> [What to work on] Output only the lines below from the one containing "Click the dotted grid toolbar icon" to the one containing "Click the Nördliche", exactly as written, both ends kept.

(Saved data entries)
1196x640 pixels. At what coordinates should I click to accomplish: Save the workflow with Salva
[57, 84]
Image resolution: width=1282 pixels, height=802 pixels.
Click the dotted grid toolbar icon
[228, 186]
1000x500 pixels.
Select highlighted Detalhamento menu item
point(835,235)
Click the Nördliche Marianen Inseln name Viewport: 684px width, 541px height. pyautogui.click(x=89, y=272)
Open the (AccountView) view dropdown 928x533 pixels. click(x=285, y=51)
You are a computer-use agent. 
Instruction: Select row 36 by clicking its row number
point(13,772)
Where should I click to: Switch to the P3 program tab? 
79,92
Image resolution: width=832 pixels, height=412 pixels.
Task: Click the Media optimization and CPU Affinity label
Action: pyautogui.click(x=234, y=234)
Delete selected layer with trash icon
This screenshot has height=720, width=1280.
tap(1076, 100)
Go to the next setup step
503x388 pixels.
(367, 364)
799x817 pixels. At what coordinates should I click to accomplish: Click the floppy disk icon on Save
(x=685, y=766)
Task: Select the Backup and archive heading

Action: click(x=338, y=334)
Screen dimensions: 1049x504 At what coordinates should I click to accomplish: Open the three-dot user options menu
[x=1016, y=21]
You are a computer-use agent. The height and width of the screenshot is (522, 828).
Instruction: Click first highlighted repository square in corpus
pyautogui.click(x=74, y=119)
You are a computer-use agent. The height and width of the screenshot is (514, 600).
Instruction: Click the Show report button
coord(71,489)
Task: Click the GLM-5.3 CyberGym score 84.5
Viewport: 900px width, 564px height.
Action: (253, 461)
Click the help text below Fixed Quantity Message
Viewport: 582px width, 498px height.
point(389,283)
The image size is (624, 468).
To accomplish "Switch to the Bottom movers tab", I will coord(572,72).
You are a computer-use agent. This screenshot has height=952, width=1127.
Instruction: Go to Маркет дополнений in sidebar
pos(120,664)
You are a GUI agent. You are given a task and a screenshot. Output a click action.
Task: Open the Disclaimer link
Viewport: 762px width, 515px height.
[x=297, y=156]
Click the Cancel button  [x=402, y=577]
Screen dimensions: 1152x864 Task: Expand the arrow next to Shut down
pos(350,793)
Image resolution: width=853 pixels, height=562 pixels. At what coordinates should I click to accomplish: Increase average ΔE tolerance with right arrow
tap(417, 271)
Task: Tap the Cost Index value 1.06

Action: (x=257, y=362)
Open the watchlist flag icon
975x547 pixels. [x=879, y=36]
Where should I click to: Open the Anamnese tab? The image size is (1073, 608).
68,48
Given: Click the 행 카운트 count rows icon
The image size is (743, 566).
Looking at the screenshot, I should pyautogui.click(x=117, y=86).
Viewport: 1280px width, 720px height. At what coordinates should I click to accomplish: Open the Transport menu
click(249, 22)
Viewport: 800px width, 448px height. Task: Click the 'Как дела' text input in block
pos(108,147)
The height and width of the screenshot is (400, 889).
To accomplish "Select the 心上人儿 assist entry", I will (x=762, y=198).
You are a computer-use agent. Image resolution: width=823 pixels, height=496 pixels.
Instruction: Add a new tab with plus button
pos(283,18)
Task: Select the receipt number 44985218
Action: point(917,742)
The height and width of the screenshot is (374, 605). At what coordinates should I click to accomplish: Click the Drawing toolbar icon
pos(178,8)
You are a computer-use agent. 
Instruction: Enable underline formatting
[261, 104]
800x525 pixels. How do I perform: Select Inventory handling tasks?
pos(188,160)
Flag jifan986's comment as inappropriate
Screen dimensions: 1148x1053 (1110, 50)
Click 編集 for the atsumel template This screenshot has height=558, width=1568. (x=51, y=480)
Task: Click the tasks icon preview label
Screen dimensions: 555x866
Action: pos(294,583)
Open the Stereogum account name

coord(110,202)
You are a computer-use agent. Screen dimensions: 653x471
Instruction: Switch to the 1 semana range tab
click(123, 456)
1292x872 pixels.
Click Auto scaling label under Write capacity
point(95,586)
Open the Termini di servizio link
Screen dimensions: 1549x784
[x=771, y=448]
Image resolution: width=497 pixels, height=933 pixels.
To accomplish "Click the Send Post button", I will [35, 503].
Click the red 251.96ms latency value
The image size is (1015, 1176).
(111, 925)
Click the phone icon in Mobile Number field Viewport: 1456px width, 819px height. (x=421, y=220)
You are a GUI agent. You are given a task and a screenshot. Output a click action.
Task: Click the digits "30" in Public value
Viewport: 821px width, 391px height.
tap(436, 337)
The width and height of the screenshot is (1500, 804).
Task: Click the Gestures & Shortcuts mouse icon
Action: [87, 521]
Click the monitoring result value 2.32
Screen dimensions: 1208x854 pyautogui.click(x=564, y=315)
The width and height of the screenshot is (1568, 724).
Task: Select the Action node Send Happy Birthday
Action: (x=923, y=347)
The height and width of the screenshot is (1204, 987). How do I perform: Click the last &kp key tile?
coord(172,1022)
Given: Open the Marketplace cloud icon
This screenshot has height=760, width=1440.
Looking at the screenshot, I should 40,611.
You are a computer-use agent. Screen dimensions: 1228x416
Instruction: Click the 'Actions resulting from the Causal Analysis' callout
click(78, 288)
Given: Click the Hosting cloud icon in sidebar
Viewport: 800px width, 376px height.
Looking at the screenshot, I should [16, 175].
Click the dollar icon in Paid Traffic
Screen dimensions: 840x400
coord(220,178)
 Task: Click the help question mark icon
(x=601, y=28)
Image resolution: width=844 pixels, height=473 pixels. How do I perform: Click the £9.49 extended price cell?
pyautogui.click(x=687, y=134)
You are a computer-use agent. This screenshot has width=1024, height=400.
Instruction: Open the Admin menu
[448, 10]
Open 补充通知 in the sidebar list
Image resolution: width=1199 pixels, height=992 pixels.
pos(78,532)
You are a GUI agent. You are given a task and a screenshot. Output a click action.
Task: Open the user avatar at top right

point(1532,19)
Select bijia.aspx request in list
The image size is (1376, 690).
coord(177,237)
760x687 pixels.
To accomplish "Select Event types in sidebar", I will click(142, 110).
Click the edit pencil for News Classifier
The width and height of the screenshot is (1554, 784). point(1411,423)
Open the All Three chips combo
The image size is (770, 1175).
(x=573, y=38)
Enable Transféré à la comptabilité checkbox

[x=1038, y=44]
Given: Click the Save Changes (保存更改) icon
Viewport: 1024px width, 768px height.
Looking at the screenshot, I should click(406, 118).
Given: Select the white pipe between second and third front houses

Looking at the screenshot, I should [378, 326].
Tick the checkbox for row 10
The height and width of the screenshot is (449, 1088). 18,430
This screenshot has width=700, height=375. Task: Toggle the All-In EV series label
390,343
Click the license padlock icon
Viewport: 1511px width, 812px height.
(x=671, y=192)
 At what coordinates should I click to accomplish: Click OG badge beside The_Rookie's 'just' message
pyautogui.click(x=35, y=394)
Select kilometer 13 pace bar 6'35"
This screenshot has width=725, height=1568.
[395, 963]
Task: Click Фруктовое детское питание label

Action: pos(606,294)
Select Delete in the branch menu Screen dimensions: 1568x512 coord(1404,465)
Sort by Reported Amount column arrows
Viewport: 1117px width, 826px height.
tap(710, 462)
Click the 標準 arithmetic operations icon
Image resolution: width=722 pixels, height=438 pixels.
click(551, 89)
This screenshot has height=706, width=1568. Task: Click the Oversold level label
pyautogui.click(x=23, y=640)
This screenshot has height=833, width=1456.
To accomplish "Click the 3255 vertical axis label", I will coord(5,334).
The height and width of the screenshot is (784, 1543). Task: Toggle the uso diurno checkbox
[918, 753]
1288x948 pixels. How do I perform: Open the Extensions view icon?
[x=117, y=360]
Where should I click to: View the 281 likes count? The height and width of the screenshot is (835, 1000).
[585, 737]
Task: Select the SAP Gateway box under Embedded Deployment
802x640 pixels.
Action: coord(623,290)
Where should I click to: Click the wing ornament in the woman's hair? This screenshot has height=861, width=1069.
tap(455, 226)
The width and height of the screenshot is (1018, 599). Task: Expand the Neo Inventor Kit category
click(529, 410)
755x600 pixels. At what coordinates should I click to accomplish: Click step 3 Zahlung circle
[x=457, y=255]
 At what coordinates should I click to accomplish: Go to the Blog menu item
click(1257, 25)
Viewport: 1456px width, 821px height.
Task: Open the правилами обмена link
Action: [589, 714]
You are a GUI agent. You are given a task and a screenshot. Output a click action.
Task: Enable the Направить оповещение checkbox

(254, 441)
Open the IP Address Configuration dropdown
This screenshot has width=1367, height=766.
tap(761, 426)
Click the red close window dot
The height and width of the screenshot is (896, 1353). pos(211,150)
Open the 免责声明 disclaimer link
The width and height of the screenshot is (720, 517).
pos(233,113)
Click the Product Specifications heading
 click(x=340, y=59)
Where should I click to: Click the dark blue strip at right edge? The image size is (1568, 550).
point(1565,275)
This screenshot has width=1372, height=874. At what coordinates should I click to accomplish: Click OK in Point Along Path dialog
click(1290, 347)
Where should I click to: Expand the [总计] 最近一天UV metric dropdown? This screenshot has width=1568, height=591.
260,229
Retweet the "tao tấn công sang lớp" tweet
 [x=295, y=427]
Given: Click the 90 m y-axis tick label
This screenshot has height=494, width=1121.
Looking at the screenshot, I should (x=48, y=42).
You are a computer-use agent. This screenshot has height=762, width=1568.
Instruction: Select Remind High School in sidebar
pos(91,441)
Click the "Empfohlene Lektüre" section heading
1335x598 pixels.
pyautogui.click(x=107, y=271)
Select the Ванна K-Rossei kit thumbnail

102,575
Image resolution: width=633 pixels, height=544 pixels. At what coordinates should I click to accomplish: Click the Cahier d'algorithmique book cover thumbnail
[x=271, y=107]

> [Finished exercise]
Click the dotted grid toolbar icon
[228, 186]
1000x500 pixels.
Select highlighted Detalhamento menu item
point(835,235)
Click the Nördliche Marianen Inseln name Viewport: 684px width, 541px height. pyautogui.click(x=89, y=272)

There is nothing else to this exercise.